> **Excerpt provided**
Homeworld Collective Launches To Unite and Enable Climate Biotechnology Community


Backed by $3.5M of support from leading science philanthropists, Homeworld Collective provides community, guidance, and funding for climate biotechnologists unwavering in their pursuit of planetary health

BOSTON, Sept. 21, 2023 /PRNewswire-PRWeb/ — Homeworld Collective, the 501(c)(3) nonprofit igniting the growth of climate biotechnology, today introduced their nonprofit as the go-to source for scientists, technologists, entrepreneurs, and funders committed to maximizing the impact of climate biotechnology for planetary health. The launch also coincides with the announcement of their grantmaking system for building the field of climate biotech, Homeworld Garden Grants. In its first cycle, Homeworld Collective will deploy $1M in funding for climate biotech. The organization’s goal is to foster a cohesive community across academia, industry, and funders in climate biotech that is organized around clear pathways to impact and develop viable solutions for problems plaguing our planet.

> **Task requirements**
Reproduce the Homeworld Collective press release verbatim, beginning at the words containing "BOSTON, Sept. 21, 2023" and stopping after "plaguing our planet.".

[Stored data]
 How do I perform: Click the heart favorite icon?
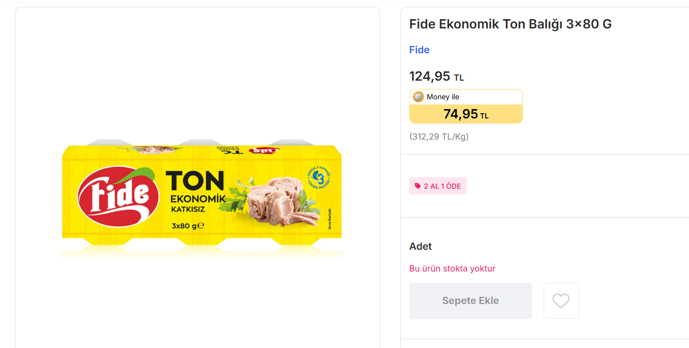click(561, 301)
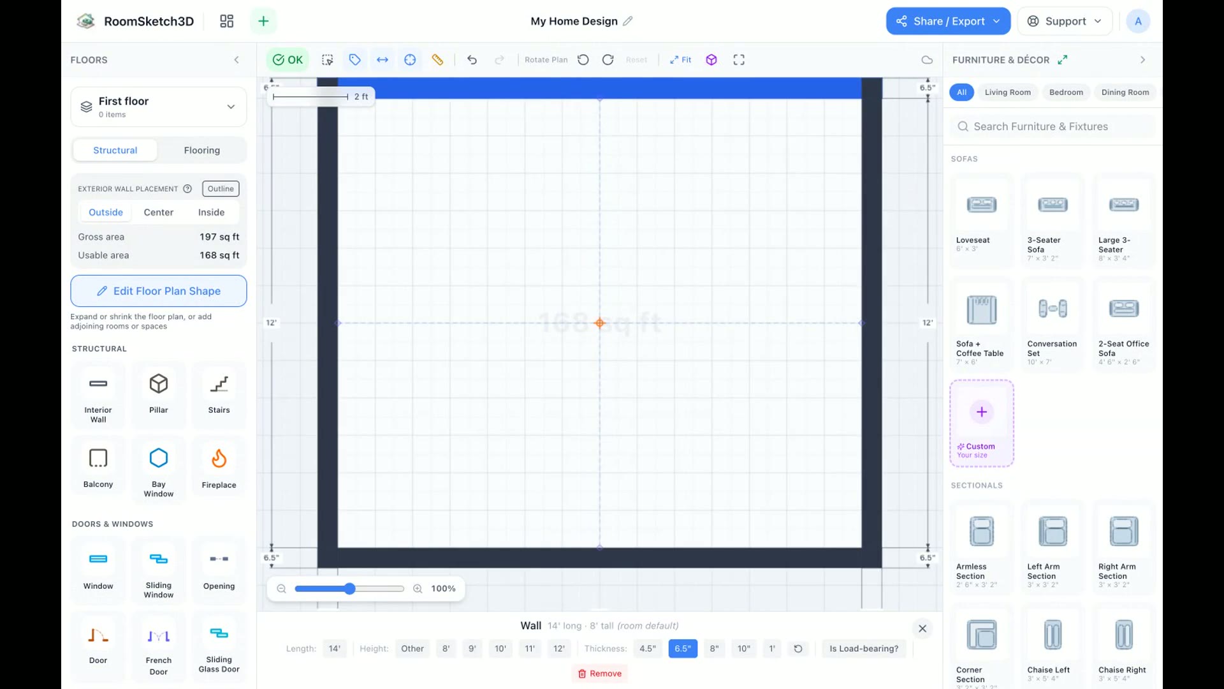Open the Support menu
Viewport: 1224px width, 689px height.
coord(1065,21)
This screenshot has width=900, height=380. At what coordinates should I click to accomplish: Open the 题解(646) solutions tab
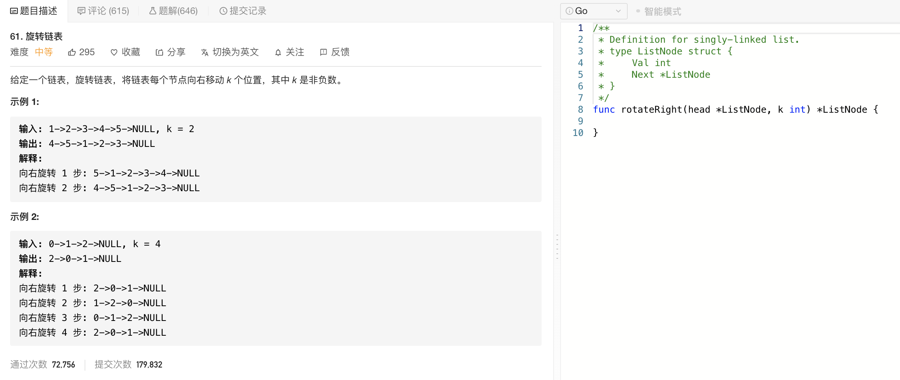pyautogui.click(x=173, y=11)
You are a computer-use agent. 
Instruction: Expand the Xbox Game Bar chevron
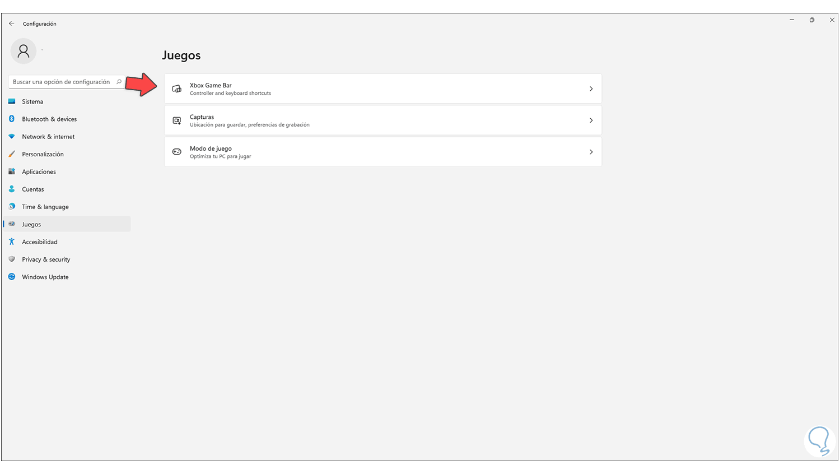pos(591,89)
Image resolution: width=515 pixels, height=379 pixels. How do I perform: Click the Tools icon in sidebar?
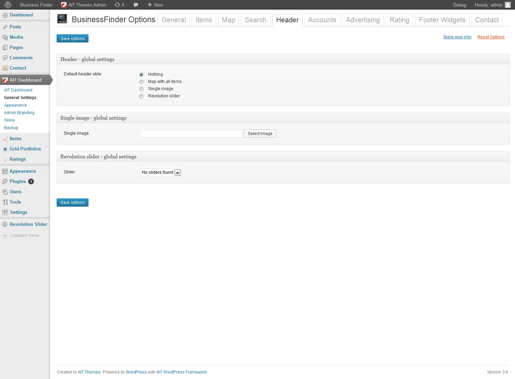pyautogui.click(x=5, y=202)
--
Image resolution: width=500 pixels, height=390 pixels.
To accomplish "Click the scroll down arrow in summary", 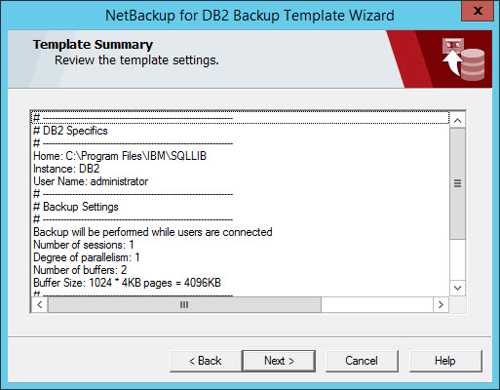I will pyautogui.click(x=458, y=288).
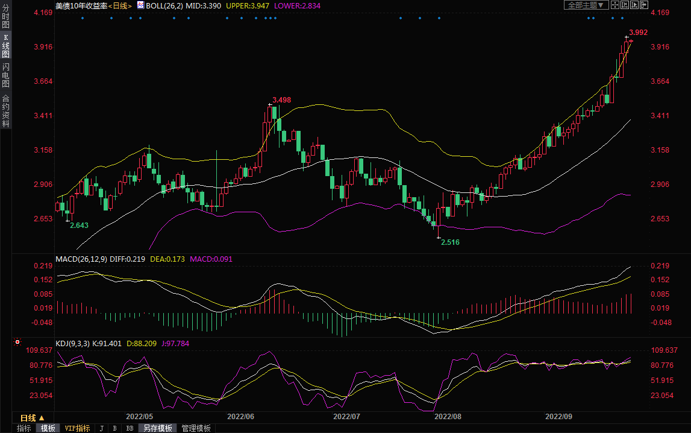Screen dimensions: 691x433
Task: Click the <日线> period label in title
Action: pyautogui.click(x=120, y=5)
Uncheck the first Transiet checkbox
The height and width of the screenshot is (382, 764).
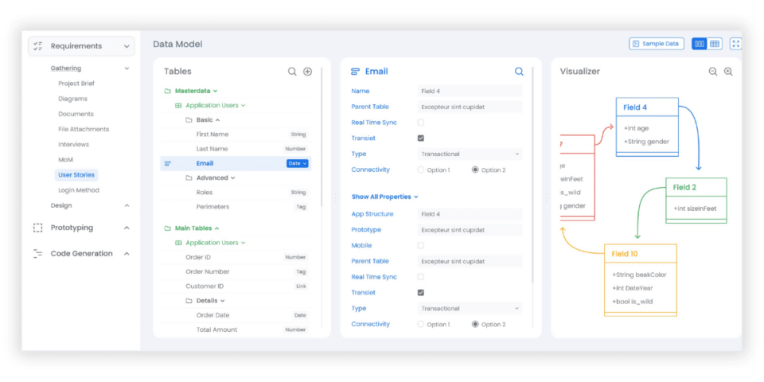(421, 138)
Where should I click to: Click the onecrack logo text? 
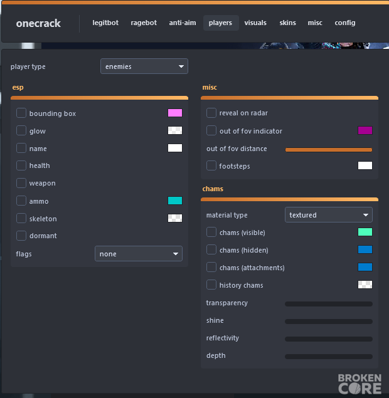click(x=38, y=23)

> **Solution to this task**
BOSTON, Sept. 21, 2023 /PRNewswire-PRWeb/ — Homeworld Collective, the 501(c)(3) nonprofit igniting the growth of climate biotechnology, today introduced their nonprofit as the go-to source for scientists, technologists, entrepreneurs, and funders committed to maximizing the impact of climate biotechnology for planetary health. The launch also coincides with the announcement of their grantmaking system for building the field of climate biotech, Homeworld Garden Grants. In its first cycle, Homeworld Collective will deploy $1M in funding for climate biotech. The organization’s goal is to foster a cohesive community across academia, industry, and funders in climate biotech that is organized around clear pathways to impact and develop viable solutions for problems plaguing our planet.